まず構文の確認ですが、この二つは同じ「そう」を使っていても構文上は異なるものです。
(ダミアンさんと基本は同じですが、「私も」と「私は」の二つを入れてあります)

そう思う」→「そのように」+「思う
 1)「私もそう思う」=<(あなたがそう思っているように)私もそうのように思う>
 2)「私はそう思う」=<(あなたはそう思っていないようだが)私はそのように思う>

「私も〜」の場合は相手と同じ考えだということで、当然<心理的に近い>情況で使われます。
ここでポイントは「そのように」の部分には<名詞><形容詞/形容動詞><動詞>なんでもOKということだと思います。
A1)「このドレス 有名ブランド品よね/かなり高いわよね/私に似合うわよね」
   「私もそう思うわ」
A2)「このドレス 有名ブランド品かしら?/かなり高いかしら?/私に似合うかしら?」
   「私はそう思うわ」

そうだと思う」→「そうだ思う
 1)「私もそうだと思う」=<私も「◯◯は/が〜だ」と思う>
 2)「私はそうだと思う」=<私は「◯◯は/が〜だ」と思う>
ポイントはBの「そうだ」にあたる部分は<*名詞文>しか来ないということです。

B1)「このドレス 有名ブランド品よね」
   「私もそうだと思うわ」
B2)「このドレス 有名ブランド品かしら?」
   「私はそうだと思うわ」

☆構文の違い(2)接続の問題

もう一つのポイントはなぜ両者にニュアンスの差が出るかということです。
これも構文上の違いから来ていると思われます。

次の例文を比べてください。
X1「山田さんの行為をとても立派に思う
Y1「山田さんの行為をとても立派だ思う」

「思う」や「感じる」など思考や感覚を表す動詞は、Xのように補部を<連用形>にして直接繋げることもできるし、Yのように<引用の「と」>を使って繋げることもできます。
両者はその繋がりの直接性からXのほうがYよりも直接的に感情や思考を述べる文になります。

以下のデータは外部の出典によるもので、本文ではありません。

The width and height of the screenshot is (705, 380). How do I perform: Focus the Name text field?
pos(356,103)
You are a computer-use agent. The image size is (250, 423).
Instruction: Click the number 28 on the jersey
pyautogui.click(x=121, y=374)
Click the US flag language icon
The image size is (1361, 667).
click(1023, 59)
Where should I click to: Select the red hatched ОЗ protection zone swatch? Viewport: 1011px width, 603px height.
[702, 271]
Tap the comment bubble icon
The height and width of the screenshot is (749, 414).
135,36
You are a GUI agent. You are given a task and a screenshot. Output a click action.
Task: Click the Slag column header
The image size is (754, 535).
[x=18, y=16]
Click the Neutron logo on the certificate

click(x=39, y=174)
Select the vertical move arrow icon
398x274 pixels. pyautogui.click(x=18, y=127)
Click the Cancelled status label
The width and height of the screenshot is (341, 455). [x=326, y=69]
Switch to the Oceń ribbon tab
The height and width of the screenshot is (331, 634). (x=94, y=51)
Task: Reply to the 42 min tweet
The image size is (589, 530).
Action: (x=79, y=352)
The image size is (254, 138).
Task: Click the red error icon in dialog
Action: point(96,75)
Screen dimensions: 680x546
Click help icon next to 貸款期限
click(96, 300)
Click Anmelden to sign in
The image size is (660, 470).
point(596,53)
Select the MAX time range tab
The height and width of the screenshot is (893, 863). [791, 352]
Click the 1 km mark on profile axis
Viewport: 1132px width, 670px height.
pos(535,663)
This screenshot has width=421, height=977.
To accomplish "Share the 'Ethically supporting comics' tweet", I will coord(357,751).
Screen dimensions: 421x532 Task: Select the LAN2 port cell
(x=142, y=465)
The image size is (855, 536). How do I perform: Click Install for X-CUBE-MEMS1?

それは<直接経験する>かどうかにも繋がってきます。
X2「この布はとても柔らかく感じる」
Y2「この布はとても柔らかいと感じる」

直接手に触ってみて考えを言う時にXのほうが適当で、Yは直接手にしていなくても表現できます。このように一般に<連用形接続>は主観的な印象(話者の直接的な感覚や感情を述べるの)を与えるのに対して、<引用接続>は客観的な印象を与えます

このようなわけで、B1)はA1)と結果的に同じ考えであっても形式上「◯◯は××だ」と自分で判断する形になっていて<引用接続>になっているのでAとは異なるニュアンスが生じるのだと思います。

そこで改めてダミアンさんの作られた例文をみると、
----(引用開始)#7087より
>「ねぇ、この男優って、かっこいいよね!」だったら、
> A.「うん、(私も)そう思う。」(主観的な意見の同意が得られて、自然な感じ)
>「ねえ、この男優って、この間の映画に出てた、あの人だよね?」だったら、
> B.「うん、(多分)そうだと思う。」(客観的な事実に対する確認が出来て、自然な感じ)
----(引用終了)

前者は<形容詞文>で後者は<名詞文>になっています。これは自然な文を作ろうとした結果だと思います。
後者は文法上は「そう思う」を使って、「うん、(私も)そう思う。」とも言えると思います。
でも前者は文法上は「そうだと思う」は使えません。
「そうだと思う」に『多分』のような副詞が入るのは「〜は〜だ」という判断文の形式になっているからでしょう。「そう思う」は完全に相手の意見に同調しているわけですからそのような副詞が入る余地はないのでしょう。

☆「そうだと思う」の「思う」

ここで大きな疑問が起こると思います。「そうだと思う」は<形容詞>でも<動詞>でも使っているのではないかという疑問です。そこで上では<*名詞文>としましたが、これは純粋に名詞が来ている場合だけでなく構文上/意味上そのような特徴を持っている場合と考えるのがいいと思います。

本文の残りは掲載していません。